----- Extract provided
0

Suppose I am using this data set of movie ratings: http://www.grouplens.org/node/73

It contains ratings in a file formatted as userID::movieID::rating::timestamp

Given this, I want to construct a feature matrix in R project, where each row corresponds to a user and each column indicates the rating that the user gave to the movie (if any).

Example, if the data file contains

1::1::1::10
2::2::2::11
1::2::3::12
2::1::5::13
3::3::4::14

Then the output matrix would look like:

UserID, Movie1, Movie2, Movie3
1, 1, 3, NA
2, 5, 2, NA
3, NA, NA, 3

So is there some built-in way to achieve this in R project. I wrote a simple python script to do the same thing but I bet there are more efficient ways to accomplish this.

Iterator
  • 20,250
  • 12
  • 75
  • 111
Dan Q
  • 2,227
  • 3
  • 25
  • 36
  • reshape most likely would work, or something on the plyr package – aatrujillob Jan 17 '12 at 01:28
  • In addition to using sparse matrices, I'd recommend looking at other questions on R and sparse matrices, to get an idea of related issues: http://stackoverflow.com/questions/tagged/r+sparse-matrix – Iterator Jan 19 '12 at 13:01

3 Answers3

3

You can use the dcast function, in the reshape2 package, but the resulting data.frame may be huge (and sparse).
----------
__Prompt__.
Rewrite the stretch of the forum thread on building a ratings matrix in R from "Suppose I am" through "movie (if any).", changing "feature matrix" to "rating matrix".
----- Material provided
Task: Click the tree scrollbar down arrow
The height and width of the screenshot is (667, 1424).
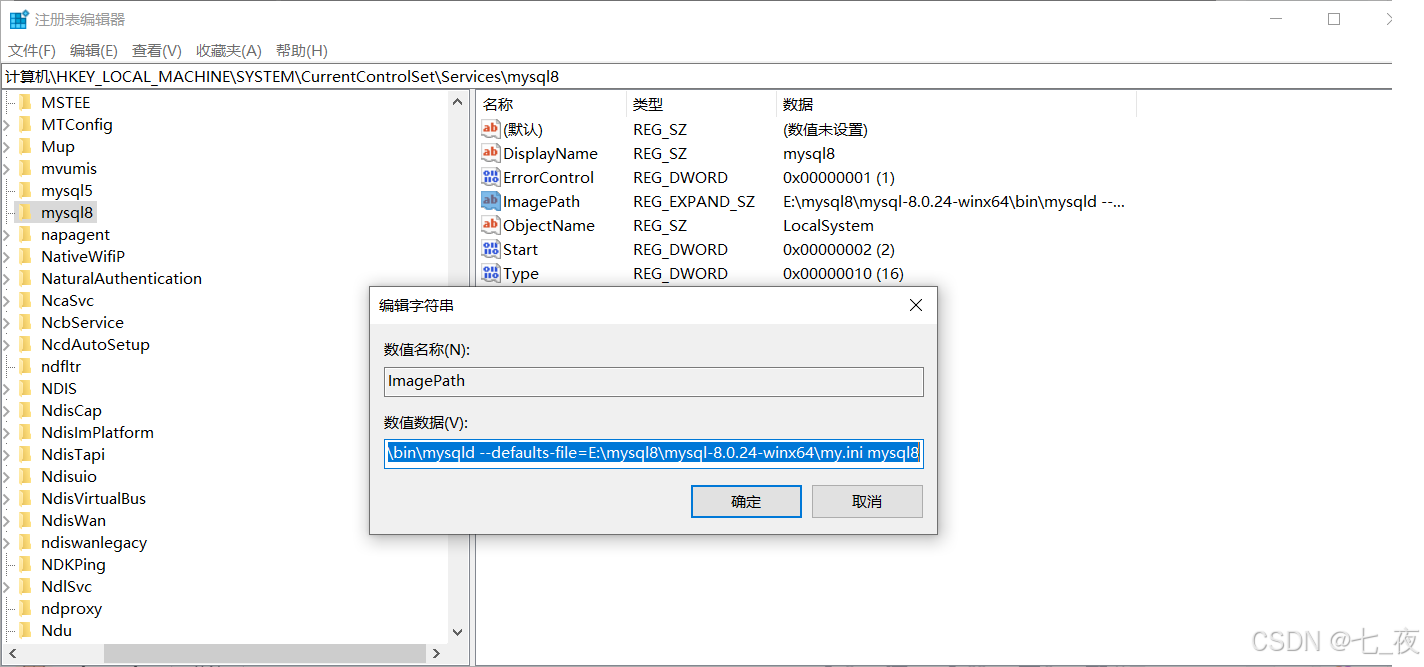Action: tap(458, 632)
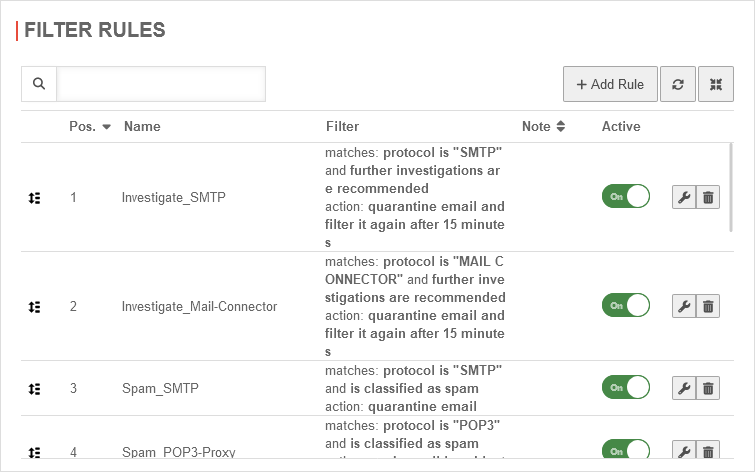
----------
__Task response__.
Suppose I am using this data set of movie ratings: http://www.grouplens.org/node/73

It contains ratings in a file formatted as userID::movieID::rating::timestamp

Given this, I want to construct a rating matrix in R project, where each row corresponds to a user and each column indicates the rating that the user gave to the movie (if any).